(LISTED RECORDS Opens)
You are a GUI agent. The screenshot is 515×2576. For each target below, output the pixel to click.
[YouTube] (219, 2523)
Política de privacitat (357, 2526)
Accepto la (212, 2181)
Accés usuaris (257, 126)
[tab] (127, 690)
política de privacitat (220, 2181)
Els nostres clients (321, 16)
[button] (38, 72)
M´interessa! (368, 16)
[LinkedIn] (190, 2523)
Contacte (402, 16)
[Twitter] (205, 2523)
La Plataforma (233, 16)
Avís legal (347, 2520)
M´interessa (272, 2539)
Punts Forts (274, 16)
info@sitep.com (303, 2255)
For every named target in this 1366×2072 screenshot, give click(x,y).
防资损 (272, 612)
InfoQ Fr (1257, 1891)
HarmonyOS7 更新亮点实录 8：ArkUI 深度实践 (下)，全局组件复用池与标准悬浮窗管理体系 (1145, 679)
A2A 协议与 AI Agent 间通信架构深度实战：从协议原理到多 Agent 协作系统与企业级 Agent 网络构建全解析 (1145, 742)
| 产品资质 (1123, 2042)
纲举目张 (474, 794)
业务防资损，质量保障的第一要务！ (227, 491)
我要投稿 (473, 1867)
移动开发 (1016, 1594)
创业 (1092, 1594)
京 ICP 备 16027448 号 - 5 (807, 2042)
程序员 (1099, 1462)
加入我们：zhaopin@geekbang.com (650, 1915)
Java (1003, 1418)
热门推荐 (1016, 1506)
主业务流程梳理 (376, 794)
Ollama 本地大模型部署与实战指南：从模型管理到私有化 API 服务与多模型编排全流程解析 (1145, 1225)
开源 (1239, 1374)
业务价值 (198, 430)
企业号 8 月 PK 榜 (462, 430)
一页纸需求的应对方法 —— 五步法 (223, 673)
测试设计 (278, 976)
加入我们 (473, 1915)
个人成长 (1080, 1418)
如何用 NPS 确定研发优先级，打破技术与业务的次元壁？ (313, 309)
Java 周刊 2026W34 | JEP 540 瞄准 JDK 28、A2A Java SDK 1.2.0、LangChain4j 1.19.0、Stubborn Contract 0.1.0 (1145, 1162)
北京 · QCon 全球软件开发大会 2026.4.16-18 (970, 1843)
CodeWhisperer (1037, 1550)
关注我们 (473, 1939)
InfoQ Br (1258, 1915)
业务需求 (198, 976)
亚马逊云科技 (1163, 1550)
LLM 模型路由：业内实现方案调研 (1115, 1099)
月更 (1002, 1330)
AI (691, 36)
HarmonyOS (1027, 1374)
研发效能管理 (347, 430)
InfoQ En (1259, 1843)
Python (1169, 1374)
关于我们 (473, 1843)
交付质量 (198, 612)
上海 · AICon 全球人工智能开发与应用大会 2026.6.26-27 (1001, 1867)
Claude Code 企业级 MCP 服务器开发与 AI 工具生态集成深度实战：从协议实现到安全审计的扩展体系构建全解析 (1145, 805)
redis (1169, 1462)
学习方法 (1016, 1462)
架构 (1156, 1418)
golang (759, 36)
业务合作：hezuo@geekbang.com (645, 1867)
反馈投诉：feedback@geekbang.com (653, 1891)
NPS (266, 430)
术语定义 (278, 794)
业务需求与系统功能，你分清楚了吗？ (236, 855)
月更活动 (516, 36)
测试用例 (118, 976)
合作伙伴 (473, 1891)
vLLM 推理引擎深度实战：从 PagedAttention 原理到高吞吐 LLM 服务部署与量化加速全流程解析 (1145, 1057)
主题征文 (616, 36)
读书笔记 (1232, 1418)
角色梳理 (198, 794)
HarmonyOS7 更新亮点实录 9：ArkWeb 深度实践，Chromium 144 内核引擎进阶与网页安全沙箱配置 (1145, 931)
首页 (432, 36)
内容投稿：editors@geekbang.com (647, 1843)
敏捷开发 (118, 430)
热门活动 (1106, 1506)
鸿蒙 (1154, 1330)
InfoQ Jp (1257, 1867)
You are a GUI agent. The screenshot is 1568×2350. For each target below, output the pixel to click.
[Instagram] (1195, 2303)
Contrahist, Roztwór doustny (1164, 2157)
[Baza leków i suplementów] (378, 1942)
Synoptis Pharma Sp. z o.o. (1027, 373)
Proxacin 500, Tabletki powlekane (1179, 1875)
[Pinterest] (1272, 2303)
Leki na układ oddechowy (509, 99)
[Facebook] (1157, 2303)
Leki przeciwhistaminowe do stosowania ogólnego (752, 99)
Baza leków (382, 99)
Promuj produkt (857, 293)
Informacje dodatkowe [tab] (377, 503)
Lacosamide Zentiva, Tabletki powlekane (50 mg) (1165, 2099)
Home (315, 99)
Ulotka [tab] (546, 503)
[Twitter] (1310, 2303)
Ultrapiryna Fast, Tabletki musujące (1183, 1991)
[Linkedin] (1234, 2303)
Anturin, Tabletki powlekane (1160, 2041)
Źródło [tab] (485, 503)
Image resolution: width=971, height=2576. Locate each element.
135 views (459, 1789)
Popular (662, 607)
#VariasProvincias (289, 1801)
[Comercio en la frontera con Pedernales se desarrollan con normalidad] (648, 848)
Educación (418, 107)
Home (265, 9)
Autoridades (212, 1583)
(LISTED RECORDS Closes)
Would you restate the records word for word?

• RESPONSE FOR THIS EXERCISE:
You are a GUI agent. The screenshot is 515×2576. For each target below, output the pixel to click.
[YouTube] (219, 2523)
Política de privacitat (357, 2526)
Accepto la (212, 2181)
Accés usuaris (257, 126)
[tab] (127, 690)
política de privacitat (220, 2181)
Els nostres clients (321, 16)
[button] (38, 72)
M´interessa! (368, 16)
[LinkedIn] (190, 2523)
Contacte (402, 16)
[Twitter] (205, 2523)
La Plataforma (233, 16)
Avís legal (347, 2520)
M´interessa (272, 2539)
Punts Forts (274, 16)
info@sitep.com (303, 2255)
For every named target in this 1366×2072 screenshot, give click(x,y).
防资损 (272, 612)
InfoQ Fr (1257, 1891)
HarmonyOS7 更新亮点实录 8：ArkUI 深度实践 (下)，全局组件复用池与标准悬浮窗管理体系 (1145, 679)
A2A 协议与 AI Agent 间通信架构深度实战：从协议原理到多 Agent 协作系统与企业级 Agent 网络构建全解析 (1145, 742)
| 产品资质 (1123, 2042)
纲举目张 (474, 794)
业务防资损，质量保障的第一要务！ (227, 491)
我要投稿 (473, 1867)
移动开发 (1016, 1594)
创业 (1092, 1594)
京 ICP 备 16027448 号 - 5 (807, 2042)
程序员 (1099, 1462)
加入我们：zhaopin@geekbang.com (650, 1915)
Java (1003, 1418)
热门推荐 (1016, 1506)
主业务流程梳理 (376, 794)
Ollama 本地大模型部署与实战指南：从模型管理到私有化 API 服务与多模型编排全流程解析 (1145, 1225)
开源 (1239, 1374)
业务价值 (198, 430)
企业号 8 月 PK 榜 (462, 430)
一页纸需求的应对方法 —— 五步法 (223, 673)
测试设计 (278, 976)
加入我们 (473, 1915)
个人成长 (1080, 1418)
如何用 NPS 确定研发优先级，打破技术与业务的次元壁？ (313, 309)
Java 周刊 2026W34 | JEP 540 瞄准 JDK 28、A2A Java SDK 1.2.0、LangChain4j 1.19.0、Stubborn Contract 0.1.0 (1145, 1162)
北京 · QCon 全球软件开发大会 2026.4.16-18 (970, 1843)
CodeWhisperer (1037, 1550)
关注我们 (473, 1939)
InfoQ Br (1258, 1915)
业务需求 (198, 976)
亚马逊云科技 (1163, 1550)
LLM 模型路由：业内实现方案调研 (1115, 1099)
月更 (1002, 1330)
AI (691, 36)
HarmonyOS (1027, 1374)
研发效能管理 (347, 430)
InfoQ En (1259, 1843)
Python (1169, 1374)
关于我们 (473, 1843)
交付质量 (198, 612)
上海 · AICon 全球人工智能开发与应用大会 2026.6.26-27 (1001, 1867)
Claude Code 企业级 MCP 服务器开发与 AI 工具生态集成深度实战：从协议实现到安全审计的扩展体系构建全解析 (1145, 805)
redis (1169, 1462)
学习方法 (1016, 1462)
架构 (1156, 1418)
golang (759, 36)
业务合作：hezuo@geekbang.com (645, 1867)
反馈投诉：feedback@geekbang.com (653, 1891)
NPS (266, 430)
术语定义 (278, 794)
业务需求与系统功能，你分清楚了吗？ (236, 855)
月更活动 (516, 36)
测试用例 (118, 976)
合作伙伴 (473, 1891)
vLLM 推理引擎深度实战：从 PagedAttention 原理到高吞吐 LLM 服务部署与量化加速全流程解析 (1145, 1057)
主题征文 (616, 36)
读书笔记 (1232, 1418)
角色梳理 (198, 794)
HarmonyOS7 更新亮点实录 9：ArkWeb 深度实践，Chromium 144 内核引擎进阶与网页安全沙箱配置 (1145, 931)
首页 (432, 36)
内容投稿：editors@geekbang.com (647, 1843)
敏捷开发 (118, 430)
热门活动 (1106, 1506)
鸿蒙 (1154, 1330)
InfoQ Jp (1257, 1867)
You are a GUI agent. The screenshot is 1568×2350. For each target below, output the pixel to click.
[Instagram] (1195, 2303)
Contrahist, Roztwór doustny (1164, 2157)
[Baza leków i suplementów] (378, 1942)
Synoptis Pharma Sp. z o.o. (1027, 373)
Proxacin 500, Tabletki powlekane (1179, 1875)
[Pinterest] (1272, 2303)
Leki na układ oddechowy (509, 99)
[Facebook] (1157, 2303)
Leki przeciwhistaminowe do stosowania ogólnego (752, 99)
Baza leków (382, 99)
Promuj produkt (857, 293)
Informacje dodatkowe [tab] (377, 503)
Lacosamide Zentiva, Tabletki powlekane (50 mg) (1165, 2099)
Home (315, 99)
Ulotka [tab] (546, 503)
[Twitter] (1310, 2303)
Ultrapiryna Fast, Tabletki musujące (1183, 1991)
[Linkedin] (1234, 2303)
Anturin, Tabletki powlekane (1160, 2041)
Źródło [tab] (485, 503)
Image resolution: width=971, height=2576. Locate each element.
135 views (459, 1789)
Popular (662, 607)
#VariasProvincias (289, 1801)
[Comercio en la frontera con Pedernales se desarrollan con normalidad] (648, 848)
Educación (418, 107)
Home (265, 9)
Autoridades (212, 1583)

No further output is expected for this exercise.